愛育同居~エリート社長は年下妻を独占欲で染め上げたい~
「どうしたの?」

「あ、あの……」


説明できずに困った私は、「そうだ、ぬか漬けをお出しするのを忘れていました」と話を逸らすことにする。

「エマさん、うちのぬか漬けを食べてみませんか?」と問いかければ、『ぜひ食べてみたい』という返事が桐島さんの通訳を介して戻ってきた。

これ幸いとばかりに私は急いで立ち上がり、隙間風の吹き込むひんやりとした台所へ。

ひとりの空間に足を踏み入れると、作り笑顔を消して、大きなため息をついた。


どうしよう。
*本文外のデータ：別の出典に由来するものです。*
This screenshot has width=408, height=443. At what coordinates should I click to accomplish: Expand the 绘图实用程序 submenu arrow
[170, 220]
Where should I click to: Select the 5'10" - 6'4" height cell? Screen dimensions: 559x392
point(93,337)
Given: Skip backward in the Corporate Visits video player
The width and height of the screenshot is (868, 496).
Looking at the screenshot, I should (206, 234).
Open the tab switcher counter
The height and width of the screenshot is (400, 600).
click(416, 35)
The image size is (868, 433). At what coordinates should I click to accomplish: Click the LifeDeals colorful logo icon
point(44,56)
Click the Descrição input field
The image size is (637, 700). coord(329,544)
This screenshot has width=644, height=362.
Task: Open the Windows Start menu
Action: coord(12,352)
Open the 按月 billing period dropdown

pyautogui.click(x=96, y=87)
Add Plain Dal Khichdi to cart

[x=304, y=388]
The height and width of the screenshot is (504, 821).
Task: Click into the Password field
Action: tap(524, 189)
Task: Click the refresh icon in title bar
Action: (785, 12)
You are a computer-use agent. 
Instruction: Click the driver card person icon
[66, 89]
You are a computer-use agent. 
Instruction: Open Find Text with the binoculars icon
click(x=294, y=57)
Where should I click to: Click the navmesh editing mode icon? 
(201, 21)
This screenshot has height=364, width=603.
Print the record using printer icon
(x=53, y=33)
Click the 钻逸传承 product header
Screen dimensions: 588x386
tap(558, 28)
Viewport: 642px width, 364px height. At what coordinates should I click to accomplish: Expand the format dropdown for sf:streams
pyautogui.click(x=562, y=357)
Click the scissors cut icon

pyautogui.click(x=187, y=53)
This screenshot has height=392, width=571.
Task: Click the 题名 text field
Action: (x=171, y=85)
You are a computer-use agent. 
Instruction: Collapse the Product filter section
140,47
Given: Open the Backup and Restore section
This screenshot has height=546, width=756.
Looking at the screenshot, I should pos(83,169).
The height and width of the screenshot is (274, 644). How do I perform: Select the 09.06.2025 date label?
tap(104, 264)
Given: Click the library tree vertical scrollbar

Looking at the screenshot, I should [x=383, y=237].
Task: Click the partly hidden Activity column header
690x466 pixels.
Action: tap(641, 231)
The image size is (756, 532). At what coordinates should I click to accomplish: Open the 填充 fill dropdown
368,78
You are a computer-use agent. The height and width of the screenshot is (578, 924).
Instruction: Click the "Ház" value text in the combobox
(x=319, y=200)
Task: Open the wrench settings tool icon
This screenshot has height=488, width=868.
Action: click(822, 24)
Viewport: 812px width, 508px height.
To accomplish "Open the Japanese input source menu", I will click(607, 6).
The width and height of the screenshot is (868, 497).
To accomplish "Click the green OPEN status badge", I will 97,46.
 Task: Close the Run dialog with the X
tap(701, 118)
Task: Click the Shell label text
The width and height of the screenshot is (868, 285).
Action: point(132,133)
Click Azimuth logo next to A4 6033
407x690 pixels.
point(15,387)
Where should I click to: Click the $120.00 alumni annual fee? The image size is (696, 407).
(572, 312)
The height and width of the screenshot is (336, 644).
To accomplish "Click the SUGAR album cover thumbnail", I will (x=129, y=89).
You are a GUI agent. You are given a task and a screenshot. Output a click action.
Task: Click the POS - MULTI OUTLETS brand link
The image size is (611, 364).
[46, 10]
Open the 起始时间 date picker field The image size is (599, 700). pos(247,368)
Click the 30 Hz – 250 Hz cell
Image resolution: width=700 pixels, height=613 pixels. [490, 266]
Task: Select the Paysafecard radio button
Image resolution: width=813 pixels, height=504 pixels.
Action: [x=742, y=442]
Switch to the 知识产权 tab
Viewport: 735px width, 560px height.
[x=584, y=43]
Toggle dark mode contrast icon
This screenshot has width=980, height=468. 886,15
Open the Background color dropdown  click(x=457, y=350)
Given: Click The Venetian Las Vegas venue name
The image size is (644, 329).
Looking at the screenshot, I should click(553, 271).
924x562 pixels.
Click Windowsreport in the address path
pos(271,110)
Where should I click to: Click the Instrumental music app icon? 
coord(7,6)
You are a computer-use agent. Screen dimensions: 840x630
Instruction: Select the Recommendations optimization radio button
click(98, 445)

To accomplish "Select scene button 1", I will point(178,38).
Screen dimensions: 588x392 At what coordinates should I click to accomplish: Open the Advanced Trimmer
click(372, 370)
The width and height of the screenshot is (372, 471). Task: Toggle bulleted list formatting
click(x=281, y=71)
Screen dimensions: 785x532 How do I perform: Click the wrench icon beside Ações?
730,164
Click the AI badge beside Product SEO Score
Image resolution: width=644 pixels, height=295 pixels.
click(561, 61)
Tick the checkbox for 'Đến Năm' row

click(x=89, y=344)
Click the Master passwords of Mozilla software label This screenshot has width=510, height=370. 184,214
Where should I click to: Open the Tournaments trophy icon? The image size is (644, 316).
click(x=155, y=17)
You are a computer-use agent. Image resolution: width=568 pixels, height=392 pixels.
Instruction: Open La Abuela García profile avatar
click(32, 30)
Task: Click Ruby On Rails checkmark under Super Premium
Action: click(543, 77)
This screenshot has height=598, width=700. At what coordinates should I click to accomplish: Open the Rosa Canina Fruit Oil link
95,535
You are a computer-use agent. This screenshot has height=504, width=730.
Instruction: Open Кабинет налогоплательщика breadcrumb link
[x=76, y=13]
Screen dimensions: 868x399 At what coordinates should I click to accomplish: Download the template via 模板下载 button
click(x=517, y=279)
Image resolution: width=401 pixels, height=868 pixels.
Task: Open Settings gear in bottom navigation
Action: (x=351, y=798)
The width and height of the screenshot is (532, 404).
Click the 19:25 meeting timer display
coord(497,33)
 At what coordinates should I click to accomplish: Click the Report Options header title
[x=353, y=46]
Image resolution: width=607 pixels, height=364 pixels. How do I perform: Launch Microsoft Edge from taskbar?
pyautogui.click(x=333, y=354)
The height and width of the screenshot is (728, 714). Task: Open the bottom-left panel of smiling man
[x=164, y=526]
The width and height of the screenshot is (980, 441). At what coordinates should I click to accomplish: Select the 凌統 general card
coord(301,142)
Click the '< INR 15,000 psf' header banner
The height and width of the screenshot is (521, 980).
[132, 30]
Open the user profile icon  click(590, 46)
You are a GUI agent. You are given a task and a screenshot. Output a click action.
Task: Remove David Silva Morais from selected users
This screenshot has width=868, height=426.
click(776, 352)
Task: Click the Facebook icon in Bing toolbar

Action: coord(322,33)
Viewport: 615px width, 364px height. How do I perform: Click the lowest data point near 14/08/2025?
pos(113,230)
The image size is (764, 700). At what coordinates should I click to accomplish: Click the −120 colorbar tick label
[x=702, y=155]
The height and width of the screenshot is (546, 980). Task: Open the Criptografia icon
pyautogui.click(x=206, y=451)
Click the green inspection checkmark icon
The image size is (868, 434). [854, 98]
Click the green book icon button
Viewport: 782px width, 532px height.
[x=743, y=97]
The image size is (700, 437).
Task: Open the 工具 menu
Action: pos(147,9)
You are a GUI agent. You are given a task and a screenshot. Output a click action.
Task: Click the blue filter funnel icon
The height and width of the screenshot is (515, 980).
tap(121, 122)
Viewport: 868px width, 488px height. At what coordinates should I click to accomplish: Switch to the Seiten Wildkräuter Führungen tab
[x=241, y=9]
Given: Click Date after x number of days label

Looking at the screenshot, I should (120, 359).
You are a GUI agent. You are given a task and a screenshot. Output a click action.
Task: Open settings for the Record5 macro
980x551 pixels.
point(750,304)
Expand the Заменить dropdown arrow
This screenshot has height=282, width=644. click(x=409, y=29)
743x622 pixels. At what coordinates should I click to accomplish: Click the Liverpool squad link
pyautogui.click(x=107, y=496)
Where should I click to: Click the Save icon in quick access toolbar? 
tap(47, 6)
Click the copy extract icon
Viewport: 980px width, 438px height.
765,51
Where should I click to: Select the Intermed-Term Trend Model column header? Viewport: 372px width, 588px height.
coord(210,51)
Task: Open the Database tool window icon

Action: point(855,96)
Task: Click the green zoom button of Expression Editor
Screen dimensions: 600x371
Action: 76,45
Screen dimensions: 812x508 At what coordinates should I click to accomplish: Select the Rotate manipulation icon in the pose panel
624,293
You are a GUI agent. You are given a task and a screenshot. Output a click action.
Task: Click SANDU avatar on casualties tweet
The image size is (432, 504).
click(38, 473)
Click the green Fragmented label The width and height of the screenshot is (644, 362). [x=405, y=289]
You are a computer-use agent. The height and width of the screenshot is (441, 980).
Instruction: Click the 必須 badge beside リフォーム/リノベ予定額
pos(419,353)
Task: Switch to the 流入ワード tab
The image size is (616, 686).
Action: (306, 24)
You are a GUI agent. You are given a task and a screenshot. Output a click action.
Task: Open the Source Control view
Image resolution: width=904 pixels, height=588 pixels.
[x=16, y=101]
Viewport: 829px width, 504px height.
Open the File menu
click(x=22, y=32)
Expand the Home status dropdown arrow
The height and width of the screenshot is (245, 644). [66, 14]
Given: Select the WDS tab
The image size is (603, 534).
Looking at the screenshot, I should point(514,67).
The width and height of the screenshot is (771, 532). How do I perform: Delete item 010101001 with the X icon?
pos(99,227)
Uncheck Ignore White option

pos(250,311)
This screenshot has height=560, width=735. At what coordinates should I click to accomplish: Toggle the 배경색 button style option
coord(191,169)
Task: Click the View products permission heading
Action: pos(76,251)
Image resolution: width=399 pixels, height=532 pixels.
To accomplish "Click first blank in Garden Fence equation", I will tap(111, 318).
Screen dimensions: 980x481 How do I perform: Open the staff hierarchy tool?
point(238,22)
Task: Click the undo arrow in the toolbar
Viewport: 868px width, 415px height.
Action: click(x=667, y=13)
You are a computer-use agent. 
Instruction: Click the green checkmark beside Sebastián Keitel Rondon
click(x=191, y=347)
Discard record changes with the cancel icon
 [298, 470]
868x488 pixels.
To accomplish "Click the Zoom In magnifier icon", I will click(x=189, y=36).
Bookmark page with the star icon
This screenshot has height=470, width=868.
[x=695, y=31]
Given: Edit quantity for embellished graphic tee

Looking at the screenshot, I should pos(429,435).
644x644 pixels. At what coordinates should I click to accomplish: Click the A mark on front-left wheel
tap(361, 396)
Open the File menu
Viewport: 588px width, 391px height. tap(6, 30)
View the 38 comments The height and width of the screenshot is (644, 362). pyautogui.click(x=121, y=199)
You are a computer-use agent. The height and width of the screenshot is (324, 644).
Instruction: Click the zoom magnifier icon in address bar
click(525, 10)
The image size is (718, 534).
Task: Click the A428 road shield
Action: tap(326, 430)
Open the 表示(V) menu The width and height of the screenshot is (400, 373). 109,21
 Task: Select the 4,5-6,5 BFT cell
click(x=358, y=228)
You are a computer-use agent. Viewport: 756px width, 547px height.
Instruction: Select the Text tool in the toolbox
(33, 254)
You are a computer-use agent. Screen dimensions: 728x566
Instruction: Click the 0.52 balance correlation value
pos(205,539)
やっぱりエマさんを、心から歓迎できない……。

それは私の心の問題であり、彼女には少しの落ち度もない。


この嫉妬のような気持ちはどこから湧いてくるのだろう?

桐島さんは兄で、私は妹。

そんな関係が心地よかったはずなのに、兄に恋人がいるくらいでこんなにも心が乱されるなんておかしなことだ。

汚れたボロ雑巾のような醜い心を桐島さんに見られたくないから、様子がおかしいと気づかれたくない……。


今日はすっかり避難場所になってしまった台所で、私は深呼吸する。

それから『しっかりしなさい』と自分を叱咤して、床に膝をつけて漬物樽の蓋を開け、キュウリやナス、大根を取り出した。


漬けたのはキュウリが今朝で、大根は二日前だ。

野菜の種類や季節によって、ぬか床に漬ける時間は異なる。

祖母から受け継いだぬか床と、教わった料理の知識は私の宝物。

祖母がいた頃と変わらぬ、美味しいぬか漬けを食べられることに感謝していた。